Passage:
☆ ☆ ☆ ☆ ☆ ☆ ☆
[PATCH] KVM: ARM: ignore guest L2 cache control SMCs on Highbank and OMAP

Christoffer Dall christoffer.dall at linaro.org
Wed Aug 14 19:31:40 EDT 2013


On Thu, Aug 15, 2013 at 12:05:01AM +0200, Andre Przywara wrote:
> On 08/14/2013 10:43 PM, Christoffer Dall wrote:
> >On Wed, Aug 14, 2013 at 10:20:03PM +0200, Andre Przywara wrote:
> >>On 08/14/2013 08:54 PM, Rob Herring wrote:
> >>>On Wed, Aug 14, 2013 at 4:22 AM, Andre Przywara
> >>><andre.przywara at calxeda.com> wrote:
> >>>>Guest kernels with CONFIG_L2X0 set (for instance Highbank or OMAP4)
> >>>>will trigger SMCs to handle the L2 cache controller (PL310).
> >>>>This will currently inject #UNDEFs and eventually stop the guest.
☆ ☆ ☆ ☆ ☆ ☆ ☆
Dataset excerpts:
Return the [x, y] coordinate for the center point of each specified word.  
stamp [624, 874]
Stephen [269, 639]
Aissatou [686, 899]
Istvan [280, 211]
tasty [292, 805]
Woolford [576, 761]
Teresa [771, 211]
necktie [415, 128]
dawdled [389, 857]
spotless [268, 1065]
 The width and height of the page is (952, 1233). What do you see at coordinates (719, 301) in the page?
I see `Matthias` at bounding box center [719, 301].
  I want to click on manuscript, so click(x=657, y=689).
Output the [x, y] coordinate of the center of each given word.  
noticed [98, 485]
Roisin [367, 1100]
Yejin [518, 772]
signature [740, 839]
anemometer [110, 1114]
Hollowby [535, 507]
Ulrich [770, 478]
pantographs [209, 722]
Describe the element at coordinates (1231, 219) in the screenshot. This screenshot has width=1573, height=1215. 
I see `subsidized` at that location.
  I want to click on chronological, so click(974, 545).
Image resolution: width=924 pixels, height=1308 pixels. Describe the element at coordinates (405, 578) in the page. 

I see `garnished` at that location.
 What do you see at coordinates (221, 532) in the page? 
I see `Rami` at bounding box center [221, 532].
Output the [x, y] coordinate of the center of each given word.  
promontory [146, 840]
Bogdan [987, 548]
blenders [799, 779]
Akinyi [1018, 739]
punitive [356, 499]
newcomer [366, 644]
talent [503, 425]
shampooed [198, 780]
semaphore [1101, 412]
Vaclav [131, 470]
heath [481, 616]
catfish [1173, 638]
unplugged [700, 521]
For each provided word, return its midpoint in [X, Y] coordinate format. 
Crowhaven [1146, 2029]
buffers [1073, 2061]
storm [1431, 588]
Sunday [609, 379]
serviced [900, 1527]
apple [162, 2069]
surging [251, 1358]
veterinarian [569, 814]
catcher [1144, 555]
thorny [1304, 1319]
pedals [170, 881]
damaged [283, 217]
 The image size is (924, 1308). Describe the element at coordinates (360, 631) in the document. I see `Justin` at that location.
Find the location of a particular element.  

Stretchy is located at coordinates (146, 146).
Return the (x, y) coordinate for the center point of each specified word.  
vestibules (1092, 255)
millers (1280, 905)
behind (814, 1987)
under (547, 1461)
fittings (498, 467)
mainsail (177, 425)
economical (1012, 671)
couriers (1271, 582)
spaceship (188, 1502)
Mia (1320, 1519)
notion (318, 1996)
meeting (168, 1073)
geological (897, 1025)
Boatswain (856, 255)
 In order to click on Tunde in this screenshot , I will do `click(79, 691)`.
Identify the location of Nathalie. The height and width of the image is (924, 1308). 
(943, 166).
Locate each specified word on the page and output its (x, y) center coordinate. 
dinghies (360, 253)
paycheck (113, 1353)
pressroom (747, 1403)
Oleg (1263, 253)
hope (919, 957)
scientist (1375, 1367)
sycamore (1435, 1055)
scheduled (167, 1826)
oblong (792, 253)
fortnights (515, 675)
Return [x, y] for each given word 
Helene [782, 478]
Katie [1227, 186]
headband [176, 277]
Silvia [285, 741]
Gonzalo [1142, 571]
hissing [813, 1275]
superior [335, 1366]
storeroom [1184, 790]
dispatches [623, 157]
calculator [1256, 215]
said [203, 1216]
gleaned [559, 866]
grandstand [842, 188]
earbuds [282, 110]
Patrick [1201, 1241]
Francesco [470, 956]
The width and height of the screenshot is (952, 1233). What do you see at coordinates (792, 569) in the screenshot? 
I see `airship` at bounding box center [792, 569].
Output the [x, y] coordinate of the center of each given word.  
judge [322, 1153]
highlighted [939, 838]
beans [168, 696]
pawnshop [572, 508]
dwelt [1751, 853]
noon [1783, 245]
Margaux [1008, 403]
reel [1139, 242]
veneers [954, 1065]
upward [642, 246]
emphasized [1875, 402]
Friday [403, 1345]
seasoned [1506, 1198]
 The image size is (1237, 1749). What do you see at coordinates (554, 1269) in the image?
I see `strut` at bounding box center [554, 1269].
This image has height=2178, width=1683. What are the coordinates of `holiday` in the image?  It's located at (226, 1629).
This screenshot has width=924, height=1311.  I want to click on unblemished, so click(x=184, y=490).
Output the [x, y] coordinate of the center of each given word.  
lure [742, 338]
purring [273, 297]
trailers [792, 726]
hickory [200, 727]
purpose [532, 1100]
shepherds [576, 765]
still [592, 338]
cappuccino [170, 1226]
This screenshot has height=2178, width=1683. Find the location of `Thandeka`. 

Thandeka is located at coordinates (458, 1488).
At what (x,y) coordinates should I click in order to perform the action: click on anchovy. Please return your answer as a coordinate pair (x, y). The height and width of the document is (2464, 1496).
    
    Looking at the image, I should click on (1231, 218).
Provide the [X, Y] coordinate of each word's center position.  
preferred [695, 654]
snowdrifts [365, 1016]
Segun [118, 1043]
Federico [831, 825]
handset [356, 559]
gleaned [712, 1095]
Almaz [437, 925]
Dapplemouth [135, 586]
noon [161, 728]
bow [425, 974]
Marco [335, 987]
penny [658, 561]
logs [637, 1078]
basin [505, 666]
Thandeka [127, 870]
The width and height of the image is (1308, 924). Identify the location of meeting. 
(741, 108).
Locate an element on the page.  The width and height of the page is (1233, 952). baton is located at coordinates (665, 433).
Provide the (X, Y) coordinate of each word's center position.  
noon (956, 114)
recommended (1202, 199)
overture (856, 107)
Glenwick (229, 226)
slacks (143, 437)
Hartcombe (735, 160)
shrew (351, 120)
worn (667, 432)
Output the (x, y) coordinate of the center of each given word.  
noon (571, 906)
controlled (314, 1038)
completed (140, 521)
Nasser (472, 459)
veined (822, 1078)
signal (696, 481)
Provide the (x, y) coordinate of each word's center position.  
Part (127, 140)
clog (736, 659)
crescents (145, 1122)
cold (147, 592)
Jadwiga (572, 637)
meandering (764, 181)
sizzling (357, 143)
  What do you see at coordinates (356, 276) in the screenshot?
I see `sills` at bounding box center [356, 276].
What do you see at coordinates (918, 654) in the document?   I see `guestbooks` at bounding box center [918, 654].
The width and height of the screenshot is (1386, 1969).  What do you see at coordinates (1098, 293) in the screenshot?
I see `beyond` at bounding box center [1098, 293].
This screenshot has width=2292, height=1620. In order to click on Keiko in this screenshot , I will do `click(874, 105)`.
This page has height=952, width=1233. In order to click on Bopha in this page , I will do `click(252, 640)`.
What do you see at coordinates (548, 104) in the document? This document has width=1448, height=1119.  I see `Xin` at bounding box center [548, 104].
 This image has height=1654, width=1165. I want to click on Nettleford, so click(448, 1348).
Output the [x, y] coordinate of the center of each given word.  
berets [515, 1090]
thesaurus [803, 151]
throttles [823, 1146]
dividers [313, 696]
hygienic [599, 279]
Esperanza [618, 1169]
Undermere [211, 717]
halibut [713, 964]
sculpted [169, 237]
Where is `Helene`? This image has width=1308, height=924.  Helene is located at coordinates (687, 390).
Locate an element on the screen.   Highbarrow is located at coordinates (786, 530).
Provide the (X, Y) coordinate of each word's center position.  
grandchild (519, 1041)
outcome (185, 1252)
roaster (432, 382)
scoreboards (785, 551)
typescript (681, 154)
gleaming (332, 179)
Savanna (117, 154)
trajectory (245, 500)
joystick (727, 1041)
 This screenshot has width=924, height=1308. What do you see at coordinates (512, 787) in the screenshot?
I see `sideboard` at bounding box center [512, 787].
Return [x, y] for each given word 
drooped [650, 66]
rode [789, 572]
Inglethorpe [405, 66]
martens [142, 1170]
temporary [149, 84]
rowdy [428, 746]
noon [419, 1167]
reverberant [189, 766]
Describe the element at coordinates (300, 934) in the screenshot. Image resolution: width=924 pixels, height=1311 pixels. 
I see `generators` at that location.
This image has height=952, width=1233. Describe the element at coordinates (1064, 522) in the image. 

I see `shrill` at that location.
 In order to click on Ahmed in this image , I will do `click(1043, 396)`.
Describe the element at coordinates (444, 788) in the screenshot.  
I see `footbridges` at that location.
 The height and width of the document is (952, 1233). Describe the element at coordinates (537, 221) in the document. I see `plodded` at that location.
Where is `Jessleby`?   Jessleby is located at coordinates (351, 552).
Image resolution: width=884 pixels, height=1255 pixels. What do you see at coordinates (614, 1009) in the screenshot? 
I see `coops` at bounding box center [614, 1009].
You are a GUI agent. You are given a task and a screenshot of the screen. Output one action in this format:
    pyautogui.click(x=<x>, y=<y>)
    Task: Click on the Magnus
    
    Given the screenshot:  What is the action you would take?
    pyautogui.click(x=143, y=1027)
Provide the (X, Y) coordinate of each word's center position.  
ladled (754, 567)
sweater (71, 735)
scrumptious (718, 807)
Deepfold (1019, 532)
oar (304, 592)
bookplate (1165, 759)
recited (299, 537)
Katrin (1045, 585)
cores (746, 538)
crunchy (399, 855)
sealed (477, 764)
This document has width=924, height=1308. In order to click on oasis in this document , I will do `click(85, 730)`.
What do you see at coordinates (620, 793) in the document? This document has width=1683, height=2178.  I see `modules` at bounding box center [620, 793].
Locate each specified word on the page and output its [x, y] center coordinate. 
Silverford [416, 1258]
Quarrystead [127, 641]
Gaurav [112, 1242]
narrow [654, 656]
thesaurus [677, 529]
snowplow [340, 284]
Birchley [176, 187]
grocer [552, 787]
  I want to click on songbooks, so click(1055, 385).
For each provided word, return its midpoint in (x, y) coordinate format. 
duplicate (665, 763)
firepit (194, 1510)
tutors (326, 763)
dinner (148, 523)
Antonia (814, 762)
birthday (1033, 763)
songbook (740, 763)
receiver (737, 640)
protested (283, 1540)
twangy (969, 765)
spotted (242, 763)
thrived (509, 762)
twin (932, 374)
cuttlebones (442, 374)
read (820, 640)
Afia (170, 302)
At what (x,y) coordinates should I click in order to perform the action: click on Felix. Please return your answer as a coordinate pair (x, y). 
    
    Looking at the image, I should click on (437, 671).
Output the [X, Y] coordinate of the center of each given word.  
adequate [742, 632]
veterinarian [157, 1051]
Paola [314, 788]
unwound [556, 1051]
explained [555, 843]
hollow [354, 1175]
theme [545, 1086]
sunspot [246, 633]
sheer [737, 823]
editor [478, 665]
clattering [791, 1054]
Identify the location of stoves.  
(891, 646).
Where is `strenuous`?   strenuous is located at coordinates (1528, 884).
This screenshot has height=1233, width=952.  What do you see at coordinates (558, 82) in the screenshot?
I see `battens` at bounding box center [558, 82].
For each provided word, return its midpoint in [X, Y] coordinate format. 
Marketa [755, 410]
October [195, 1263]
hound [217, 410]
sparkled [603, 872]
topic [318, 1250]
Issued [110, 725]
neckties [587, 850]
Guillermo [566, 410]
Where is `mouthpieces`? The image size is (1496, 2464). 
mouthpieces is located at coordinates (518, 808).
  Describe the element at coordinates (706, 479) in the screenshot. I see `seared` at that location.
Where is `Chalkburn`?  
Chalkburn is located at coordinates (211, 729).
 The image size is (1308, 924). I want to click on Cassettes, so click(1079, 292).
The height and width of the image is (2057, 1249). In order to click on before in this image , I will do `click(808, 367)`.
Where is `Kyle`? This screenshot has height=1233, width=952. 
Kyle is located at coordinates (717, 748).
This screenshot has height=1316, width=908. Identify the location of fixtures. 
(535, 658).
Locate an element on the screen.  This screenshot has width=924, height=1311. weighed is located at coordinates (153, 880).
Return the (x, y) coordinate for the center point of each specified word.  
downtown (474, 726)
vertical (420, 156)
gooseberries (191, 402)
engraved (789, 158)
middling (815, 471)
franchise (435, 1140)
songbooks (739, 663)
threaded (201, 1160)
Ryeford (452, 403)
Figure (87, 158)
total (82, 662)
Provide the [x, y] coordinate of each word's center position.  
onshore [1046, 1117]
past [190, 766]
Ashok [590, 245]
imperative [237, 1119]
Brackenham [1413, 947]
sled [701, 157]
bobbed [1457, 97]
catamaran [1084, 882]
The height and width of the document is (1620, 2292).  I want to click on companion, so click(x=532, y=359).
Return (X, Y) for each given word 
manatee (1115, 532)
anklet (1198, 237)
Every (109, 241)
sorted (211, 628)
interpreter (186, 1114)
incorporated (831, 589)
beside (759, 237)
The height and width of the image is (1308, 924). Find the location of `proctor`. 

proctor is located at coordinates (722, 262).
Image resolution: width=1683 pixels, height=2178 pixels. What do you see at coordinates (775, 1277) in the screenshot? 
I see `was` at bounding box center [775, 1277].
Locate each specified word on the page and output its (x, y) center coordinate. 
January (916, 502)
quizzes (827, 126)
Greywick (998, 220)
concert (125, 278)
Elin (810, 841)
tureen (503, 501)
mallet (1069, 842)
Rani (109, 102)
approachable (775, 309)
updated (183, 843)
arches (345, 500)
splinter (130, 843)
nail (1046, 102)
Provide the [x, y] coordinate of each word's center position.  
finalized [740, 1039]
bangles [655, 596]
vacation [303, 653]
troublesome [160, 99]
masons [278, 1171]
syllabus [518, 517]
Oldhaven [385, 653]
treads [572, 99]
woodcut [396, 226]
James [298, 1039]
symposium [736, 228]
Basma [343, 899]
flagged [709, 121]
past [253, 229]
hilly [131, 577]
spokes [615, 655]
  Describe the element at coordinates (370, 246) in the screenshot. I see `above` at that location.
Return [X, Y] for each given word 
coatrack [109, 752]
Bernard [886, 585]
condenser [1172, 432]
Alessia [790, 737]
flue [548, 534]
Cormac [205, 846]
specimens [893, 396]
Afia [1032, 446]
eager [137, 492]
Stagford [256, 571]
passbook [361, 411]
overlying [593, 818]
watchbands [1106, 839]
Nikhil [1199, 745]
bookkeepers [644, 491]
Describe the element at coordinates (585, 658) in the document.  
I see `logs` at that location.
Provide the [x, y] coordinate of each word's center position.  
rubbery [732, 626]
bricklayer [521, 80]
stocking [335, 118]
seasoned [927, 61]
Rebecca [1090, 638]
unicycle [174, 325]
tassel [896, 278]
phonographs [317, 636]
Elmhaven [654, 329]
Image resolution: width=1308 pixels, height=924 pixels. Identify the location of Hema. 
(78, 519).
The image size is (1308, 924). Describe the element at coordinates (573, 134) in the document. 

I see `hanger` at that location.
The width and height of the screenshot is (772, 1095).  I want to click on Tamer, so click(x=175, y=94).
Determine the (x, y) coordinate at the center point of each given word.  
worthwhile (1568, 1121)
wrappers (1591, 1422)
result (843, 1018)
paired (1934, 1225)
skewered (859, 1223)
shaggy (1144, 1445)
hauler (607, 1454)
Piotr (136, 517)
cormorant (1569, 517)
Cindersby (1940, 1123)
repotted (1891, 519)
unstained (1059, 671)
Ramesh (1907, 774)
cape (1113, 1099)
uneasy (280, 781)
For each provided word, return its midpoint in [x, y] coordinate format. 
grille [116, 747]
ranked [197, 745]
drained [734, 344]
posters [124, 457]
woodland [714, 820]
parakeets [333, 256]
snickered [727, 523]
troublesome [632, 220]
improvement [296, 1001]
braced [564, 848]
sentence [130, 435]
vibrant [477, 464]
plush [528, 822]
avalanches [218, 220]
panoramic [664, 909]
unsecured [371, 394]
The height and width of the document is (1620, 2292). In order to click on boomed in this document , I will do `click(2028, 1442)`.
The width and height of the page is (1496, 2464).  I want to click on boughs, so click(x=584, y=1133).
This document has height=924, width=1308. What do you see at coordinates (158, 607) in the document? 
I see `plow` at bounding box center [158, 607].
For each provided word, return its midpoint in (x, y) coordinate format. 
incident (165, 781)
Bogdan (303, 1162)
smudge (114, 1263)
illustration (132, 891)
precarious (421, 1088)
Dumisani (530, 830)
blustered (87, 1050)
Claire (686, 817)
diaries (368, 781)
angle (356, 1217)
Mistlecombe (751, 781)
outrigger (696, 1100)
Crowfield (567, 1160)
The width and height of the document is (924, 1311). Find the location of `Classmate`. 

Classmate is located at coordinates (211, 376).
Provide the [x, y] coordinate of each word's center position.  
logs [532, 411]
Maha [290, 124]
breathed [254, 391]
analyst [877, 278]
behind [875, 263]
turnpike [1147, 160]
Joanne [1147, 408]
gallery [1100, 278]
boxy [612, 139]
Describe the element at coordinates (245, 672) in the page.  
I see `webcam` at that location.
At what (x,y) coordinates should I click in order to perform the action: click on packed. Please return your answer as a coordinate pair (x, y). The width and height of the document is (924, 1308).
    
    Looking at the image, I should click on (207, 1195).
☆ ☆ ☆ ☆ ☆ ☆ ☆
Exercise details: Which people are named in the KVM patch message? The entries come from a different source than the KVM patch message.

Written response: Christoffer Dall, Andre Przywara, Rob Herring